Can you post actual log output and describe what you'd prefer?
Cheers,
Martin
On 08/08/2011 06:07 PM, Sean Laurent wrote:
> For some reason I can't reply on Google Groups directly, so I
> apologize if this email messes up the thread.
No problem, I'm pushing it back to the thread :-)
And I just reactivated that posting from the web shall be
possible. Sorry for being too restrictive.

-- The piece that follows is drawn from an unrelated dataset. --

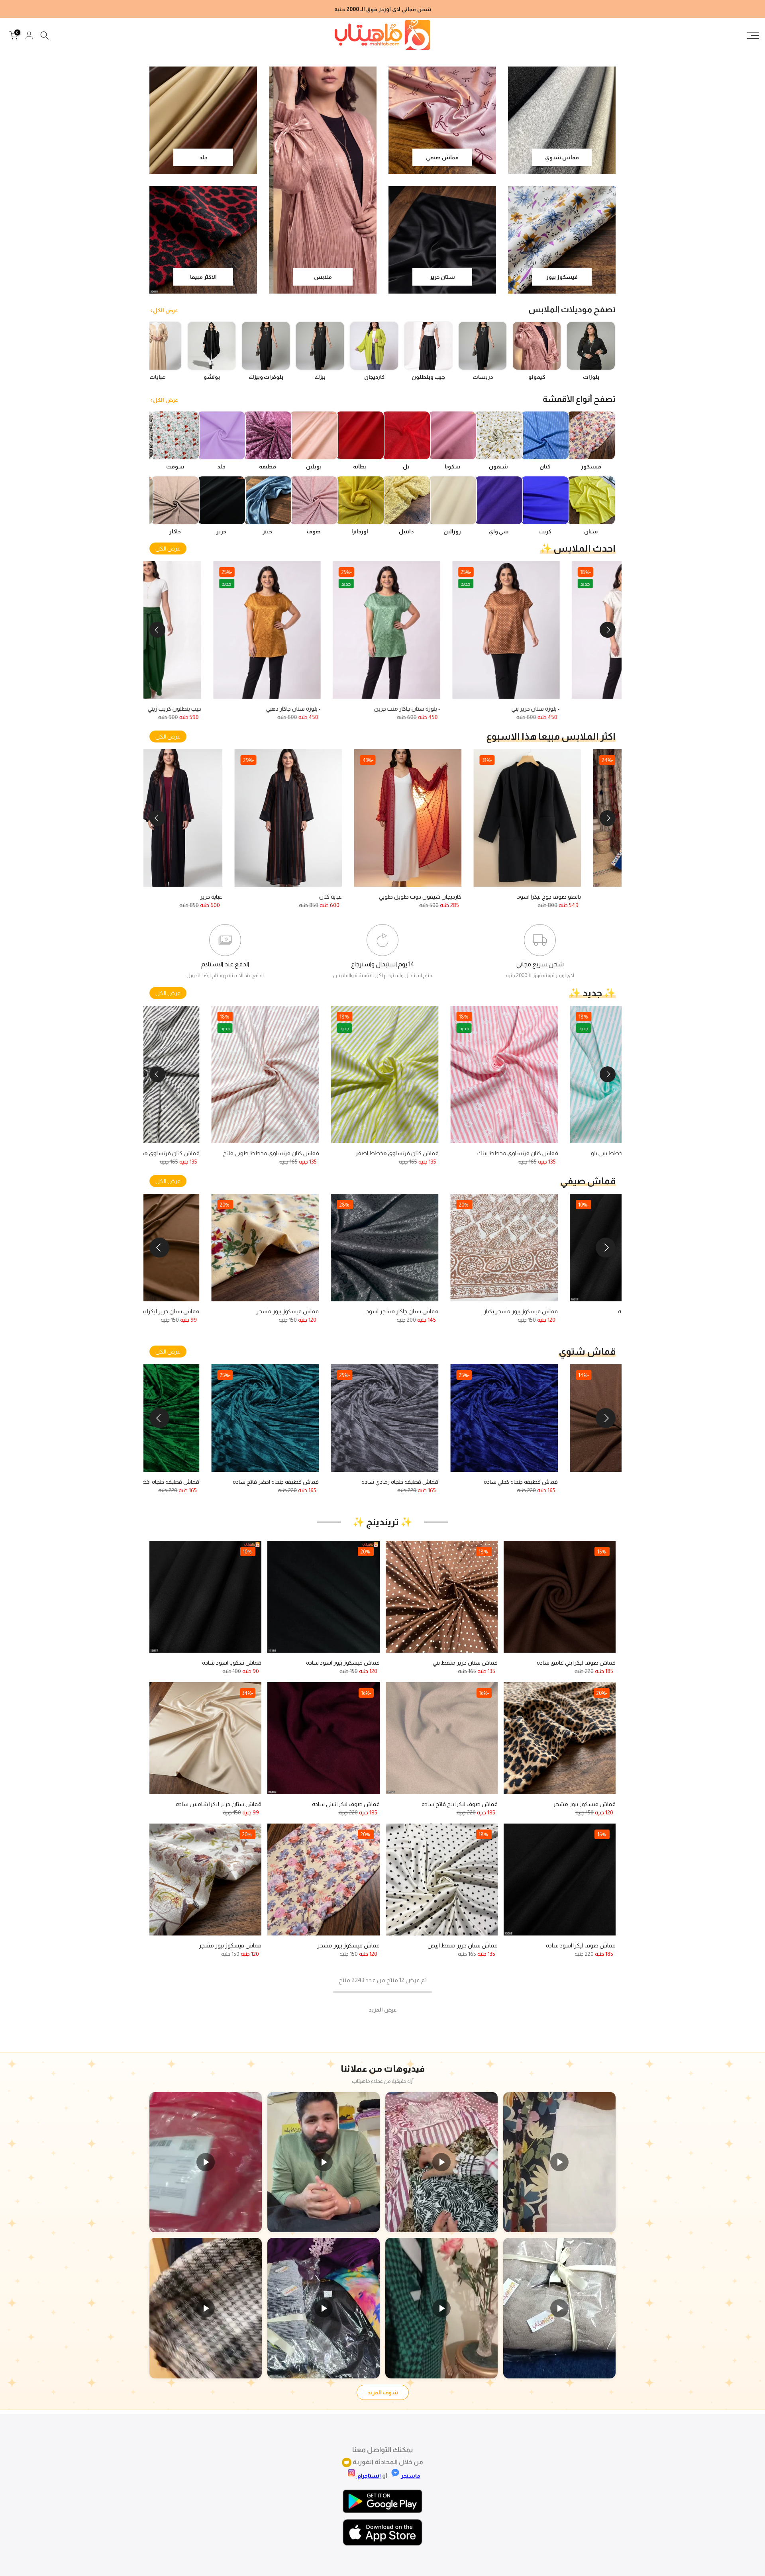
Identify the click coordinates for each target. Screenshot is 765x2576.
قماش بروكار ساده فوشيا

> I have two dedicated memcached servers I'm using for testing:
> memcache1.dev.example.ec2 and memcache2.dev.example.ec2. Tomcat is setup
> to use both, with memcache1 listed first. I logged into my website and
> established a session. Then I terminated memcached on memcache1 and
> refreshed the page. At that point, I start seeing the following in the
> logs a handful of times:
>
> ---snip---
> 2011-08-06 16:35:19.037 INFO net.spy.memcached.MemcachedConnection:
> Reconnecting {QA sa=memcache1.dev.example.ec2/10.36.35.2:11211
> <http://10.36.35.2:11211>, #Rops=0, #Wops=0, #iq=0, topRop=null,
> topWop=null, toWrite=0, interested=0}
> 2011-08-06 16:35:19.038 INFO net.spy.memcached.MemcachedConnection:
> Connection state changed for sun.nio.ch.SelectionKeyImpl@43649854
> 2011-08-06 16:35:19.039 INFO net.spy.memcached.MemcachedConnection:
> Reconnecting due to failure to connect to {QA
> sa=memcache1.dev.example.ec2/10.36.35.2:11211 <http://10.36.35.2:11211>,
> #Rops=0, #Wops=0, #iq=0, topRop=null, topWop=null, toWrite=0, interested=0}
> java.net.ConnectException: Connection refused
> at sun.nio.ch.SocketChannelImpl.checkConnect(Native Method)
> at
> sun.nio.ch.SocketChannelImpl.finishConnect(SocketChannelImpl.java:567)
> at
> net.spy.memcached.MemcachedConnection.handleIO(MemcachedConnection.java:322)
> at
> net.spy.memcached.MemcachedConnection.handleIO(MemcachedConnection.java:219)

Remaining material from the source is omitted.